People

Deanna Constable

Partner

Deanna is dedicated to servicing corporate clients with their strategic, M&A, governance and compliance needs. Clients appreciate her ability to get to the point, find common ground between parties and deliver a solution, a skill she honed during her years of experience leading an in-house legal team.

Deanna also leads our Japan client group and works seamlessly with foreign investors navigating their acquisition and establishment activities in Australia.

Experience

Deanna is highly capable, at ease with complexity and easy to work with. She is a trusted partner to her clients and well-regarded by her peers.

Deanna works across industries but has a keen interest and experience in the start-up/scale up, technology and resources sectors. In her extensive practice she has successfully closed M&A transactions for sophisticated financial services clients through to SME and foreign clients requiring a patient and thoughtful lawyer. She is also skilled in documenting commercial contracts, including corporate governance agreements, operational contracts and licensing arrangements.

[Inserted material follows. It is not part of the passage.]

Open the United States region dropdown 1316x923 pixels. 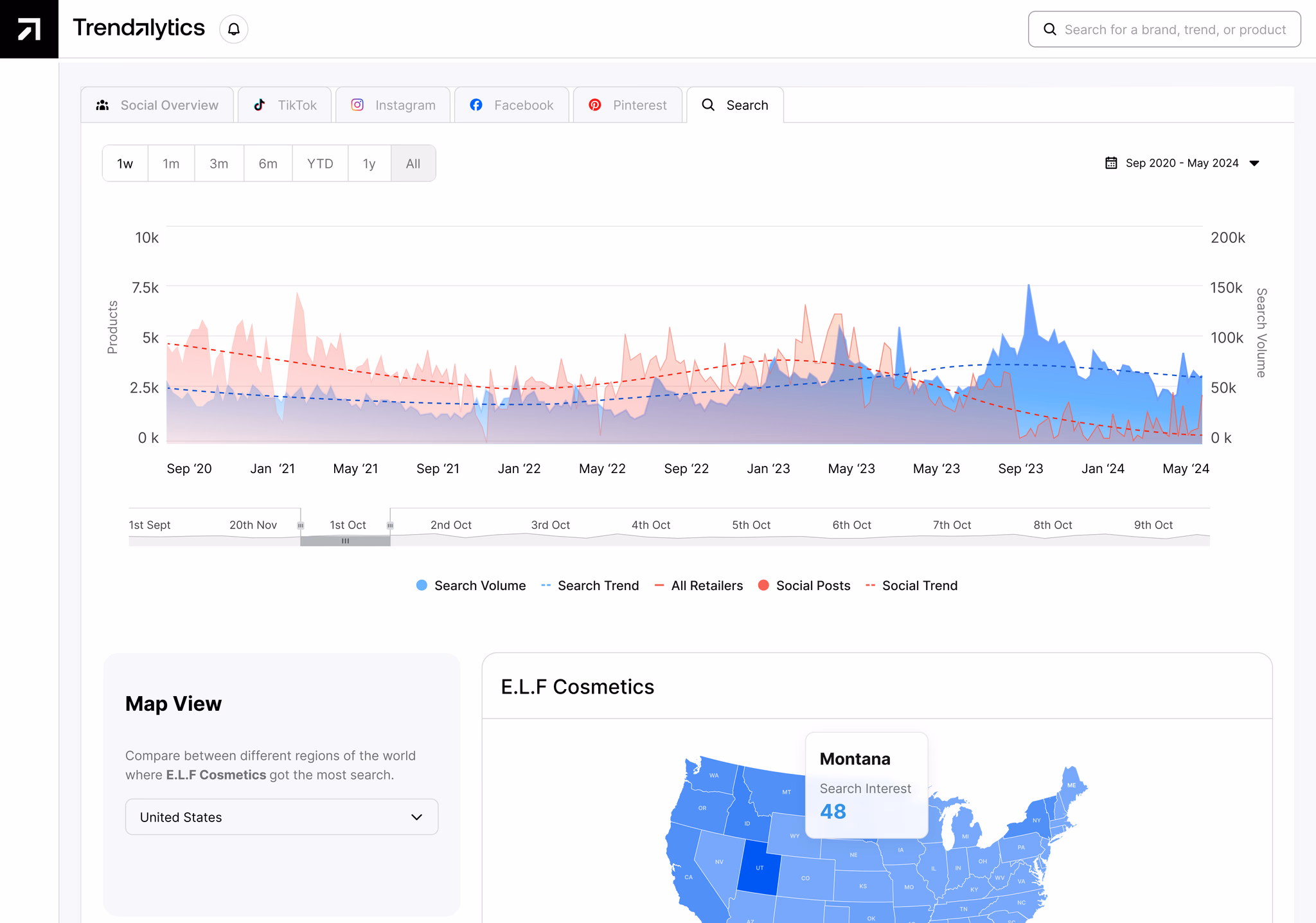(x=281, y=817)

Deanna's areas of expertise include:

  • mid to large-scale corporate and asset M&A in sectors
  • supporting start-up and scale-up entities from establishment through to exit
  • private capital raising advice and execution
  • corporate governance and general corporate compliance
  • commercial contract drafting (including incorporated and unincorporated joint ventures, commercial agreements, commodity supply agreements and other major contracts)
  • contract review and negotiation
  • contract dispute resolution.

Career highlights

Deanna's experience includes advising:

  • Kent Corporation in its acquisition from PE and founder owners of the Australian and international food manufacturing and distribution business of Frosty Boy
  • Delacon Pty Ltd, a SaaS company providing call centre tracking, management and speech analysis services, in its sale to global software buyer Volaris Pty Ltd, an operating subsidiary of Constellation Software, Inc
  • NursesNow, a nursing labour hire business, in selling its business to PE-backed Healthcare Australia
  • Curvebeam US in its Delaware merger with Australian pre-IPO partner StraxCorp
  • Centennial Coal Limited in various joint venture acquisitions in the Australian coal sector
  • Fibrecycle in its dual target, tandem acquisitions in the pet food sector requiring coordination of two parallel acquisitions on a "both or neither" basis
  • the founder of The Card Network, the leading Australian gift card business, on the sale of TCN to Incomm international financial payments group
  • acting for a private family office acquiring a major stake in the Sydney Kings basketball licensee
  • Enboarder in various rounds of capital raising (seed and venture capital rounds) and "flip" of the Australian holding company to the US as part of a US venture capital investment
  • BCA Logic, a fire engineering company, in its sale by the owners to PE-backed Jensen Hughes (UK)
  • JOST Australia, an automobile parts developer and distributor, in a re-write of its supplier and customer contract portfolio
  • Management & Training Corporation (US) in its initial joint venture arrangements in the Australian corrections sector and subsequent tendering structures and supporting documentation for new government opportunities in the sector
  • HNZ Global on transactions including its joint venture and then merger with PHI Inc., and follow-on "business as usual" work on its helicopter leasing program and other supplier contracts
  • the current owners of the Boathouse Group of iconic Sydney hospitality venues in their initial investments and subsequent full acquisition of the Group's ownership
  • Norco Co-operative, supporting its board and corporate governance requirements
  • Cobalt Blue in its buy-out of its joint venture partner in the Thackaringa Joint Venture, and the resolution of various landowner negotiations
  • Comfort DelGro Corporation on acquisitions in the transport sector, including of the Forest Coach Lines group (from private equity) and the Buslink group
  • Millrock Resources Inc. on the sale of its Alaskan mineral assets in exchange for ordinary shares in ASX-listed PolarX Limited
  • Aniplex Inc. (a subsidiary of Sony Music) on its acquisition of the Madman Anime Group, first as a minority owner and then outright on exercise of an option
  • Kent Corporation on its first foreign investment outside the US into an Australian manufacturing business, including negotiation of warranty and indemnity insurance
  • First State Super in its successful bid for StatePlus, a financial planning and pension fund business, from SAS Trustee Corporation (government owned)
  • Tokio Marine Kiln Group in structuring and documenting its investment by convertible note into insurance technology company Evari Insure
  • developing employee share option plans for various scale-up companies' compliance with the ATO start-up concession requirements.